Tive uma crise de taquicardia. A garganta ficou seca. Em compensação, os olhos se encheram de água. Mas não chorei. Esperei a eternidade daquela resposta, pois ele foi até a sua mesa, uma mesa antiga coberta de coisas também para vender, e pegou um caderno, onde devia anotar os preços. Pensou uns segundos e disse, também com lentidão, o valor e o número de vezes em que podia parcelar

 

Eu sabia que era muito dinheiro.

 

Minha mãe engravidara de um amigo, que foi embora antes de saber da gravidez. Isso ainda era um escândalo na década de 1970, mas ela tinha o seu emprego e queria um filho. Nunca me senti órfã, mas desejava uma presença masculina em casa.

 

A mãe então disse que ficaria com o piano. Gostei de ela não ter discutido preço, isso me faria sofrer com a possibilidade de perdê-lo. E, no mesmo dia, o piano entrou em nosso apartamento na Rua do Hospício. Colocamos a mesa de jantar em uma das paredes para que ele tivesse um espaço só dele.

 

Quando minha mãe chegava do serviço, e principalmente se vinha cansada ou contrariada com algo, eu corria para o piano e tocava as músicas aprendidas na escola. Ela cozinhava ao som de Bach, de Mozart, de Villa-Lobos e de tantos outros. Devíamos ser muito mal vistas no prédio. Quase ninguém nos visitava, e ficávamos ali com nossa mania musical. Minha mãe não entendia nada de música. Nascera na roça, vindo cedo para o Recife. Daí engravidou, parou os estudos e teve a sorte de ser contratada pela Universidade.

 

Eu não fiz Direito, mas Odontologia. Mesmo na época da faculdade, eu não deixava de tocar, e passava dos dentes estudados no curso para os teclados de marfim. Eles estavam precisando de um clareamento. Quando comecei a atuar na profissão, achei que não sobraria tempo para o piano, que se tornara apenas um hobby. Mas nos dias de maior desânimo, eu ia direto para ele e tocava. Minha mãe parava o que estivesse fazendo para me ouvir.

 

Ganhei algum dinheiro e comprei um apartamento novo. Decidimos nos desfazer de todos os móveis velhos. Só levamos o piano, porque o piano não era um móvel.

 

Como não havia espaço na sala, ele ficou no meu quarto. Eu me casei, e deixamos o apartamento para minha mãe. Agora só tocava o meu Pleyel quando ia visitá-la nos finais de semana. Vieram os filhos, multiplicando as obrigações. Um dia, lembrei-me que não tocava piano havia mais de um ano. Saí do consultório para o apartamento de minha mãe, que, aposentada, dedicava seu tempo à leitura. Dizia que tinha vivido entre livros, mas que lera pouco. Agora, que não precisava mais guardar, catalogar e emprestar livros, podia enfim amá-los de outra forma.
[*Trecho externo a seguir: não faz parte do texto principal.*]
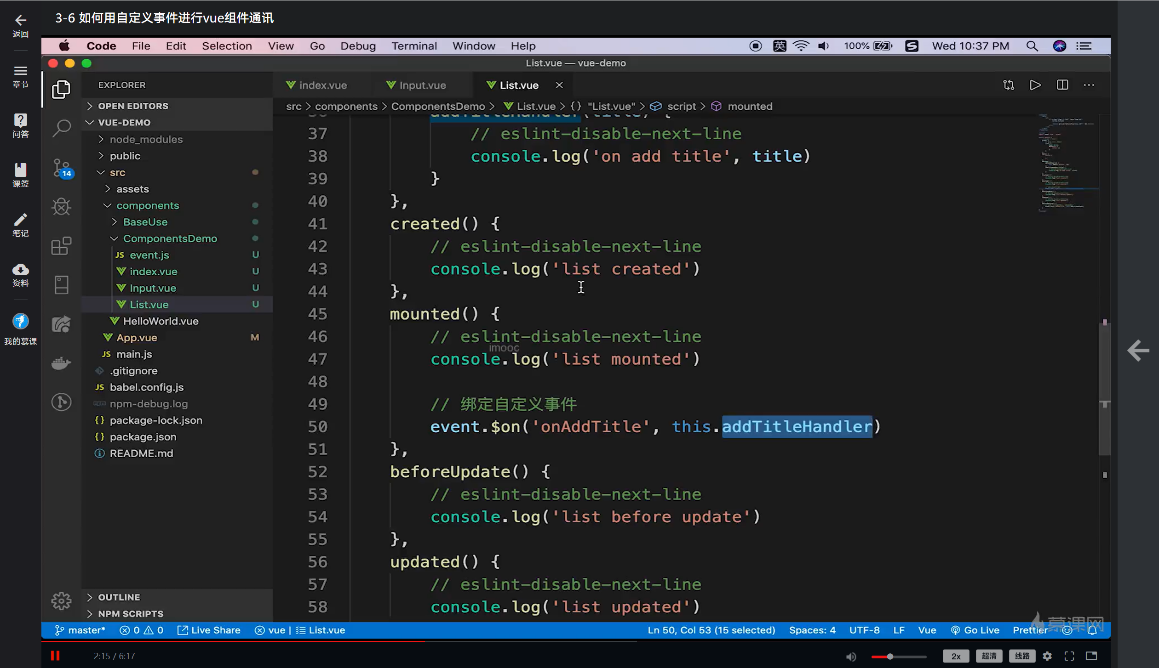1159x668 pixels.
Task: Open the Search view in activity bar
Action: (61, 128)
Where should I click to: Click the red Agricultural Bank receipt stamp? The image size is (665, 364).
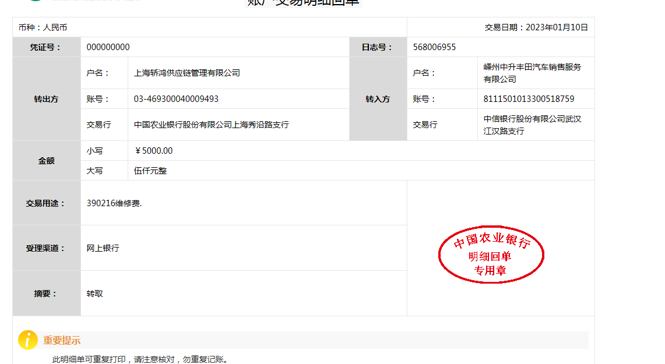pos(491,256)
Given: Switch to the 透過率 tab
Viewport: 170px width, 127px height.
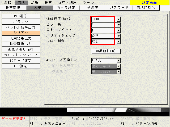Looking at the screenshot, I should pos(92,8).
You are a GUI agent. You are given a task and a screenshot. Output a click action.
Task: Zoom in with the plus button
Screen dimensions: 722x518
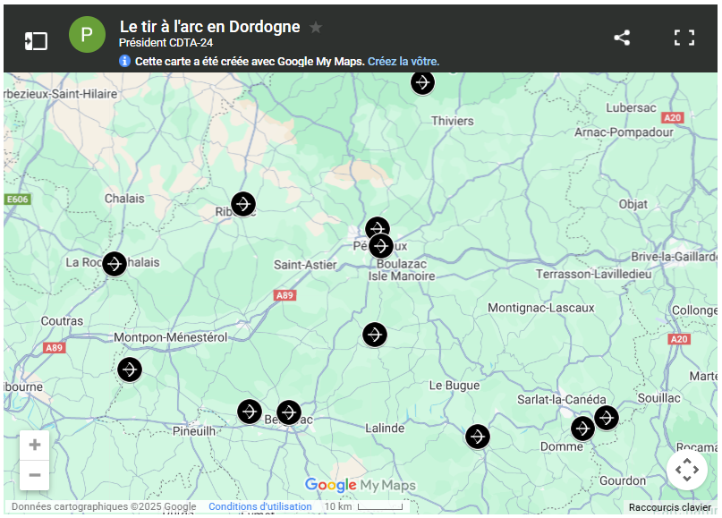click(35, 445)
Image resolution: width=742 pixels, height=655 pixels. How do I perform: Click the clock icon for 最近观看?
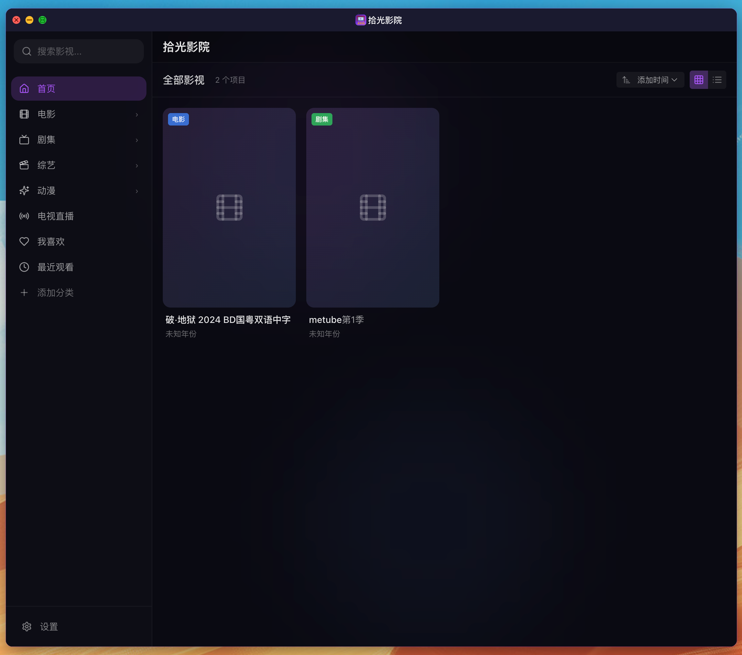click(24, 267)
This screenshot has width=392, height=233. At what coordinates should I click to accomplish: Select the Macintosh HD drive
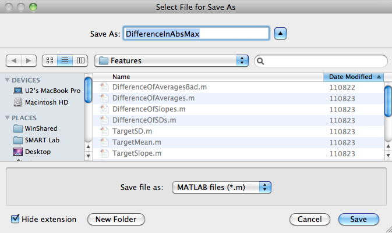pos(41,102)
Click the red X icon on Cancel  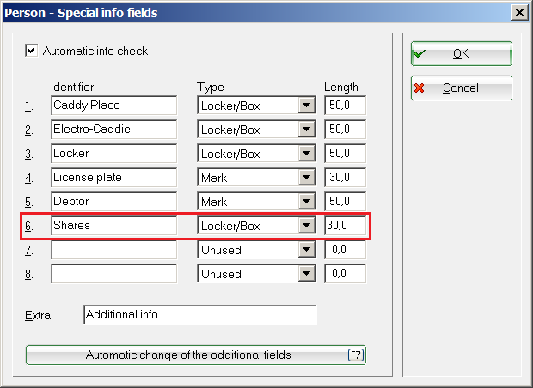420,88
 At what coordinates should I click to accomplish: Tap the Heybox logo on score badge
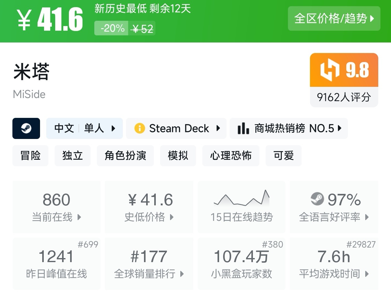[x=330, y=70]
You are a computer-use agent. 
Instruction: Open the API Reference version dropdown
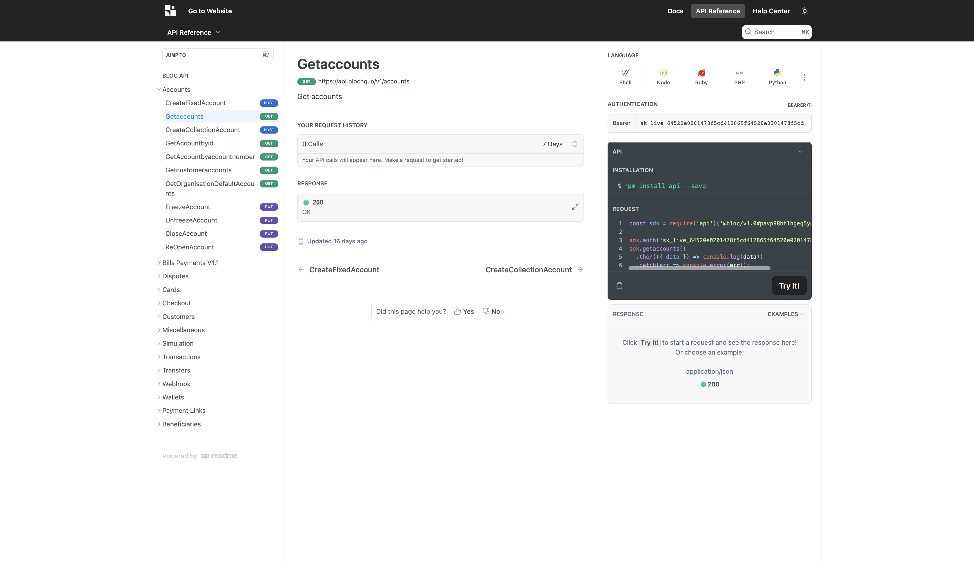193,32
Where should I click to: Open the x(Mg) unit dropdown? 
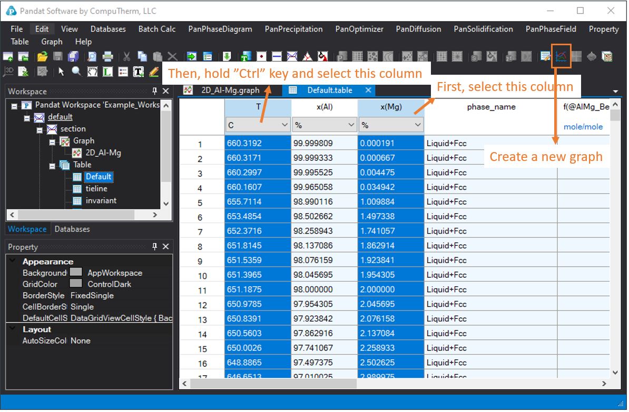pos(418,125)
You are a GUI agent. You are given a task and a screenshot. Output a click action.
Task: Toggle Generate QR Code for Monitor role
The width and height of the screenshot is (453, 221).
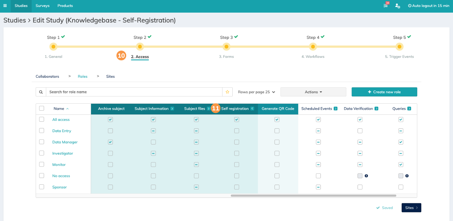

Cheguei com a minha roupa branca de trabalho. A mãe atendeu a porta de bermuda e camiseta. Parecia uma menina. E senti um amor imenso por ela. Não falamos nada. Era como na minha infância. Ela foi para a cozinha preparar algo. Eu para o piano, que continuava no mesmo lugar. Meu quarto não mudara, havia até roupas minhas lá, roupas de 10 anos atrás.

 

O branco de minha calça criava um contraste com o branco encardido do piano. Eu toquei umas três ou quatro músicas enquanto a mãe arrumava a mesa da sala. Depois, ela me serviu café e bolo. Bebemos e comemos sem trocar uma única palavra.

 

— Estávamos com saudade — ela disse.

 

Voltei quase todos os dias para tocar para minha mãe. Deixava os últimos horários na minha agenda de dentista vagos para poder ficar uma horinha com ela. Ganhei de novo uma chave do apartamento, para o caso de chegar e ela ter saído. Mas ela nunca saía. Esperava por mim.

 

— Você não quer levar o piano para a sua casa? — ela perguntou na hora de se despedir.

— Ele jamais sairá daqui – falei, sorrindo.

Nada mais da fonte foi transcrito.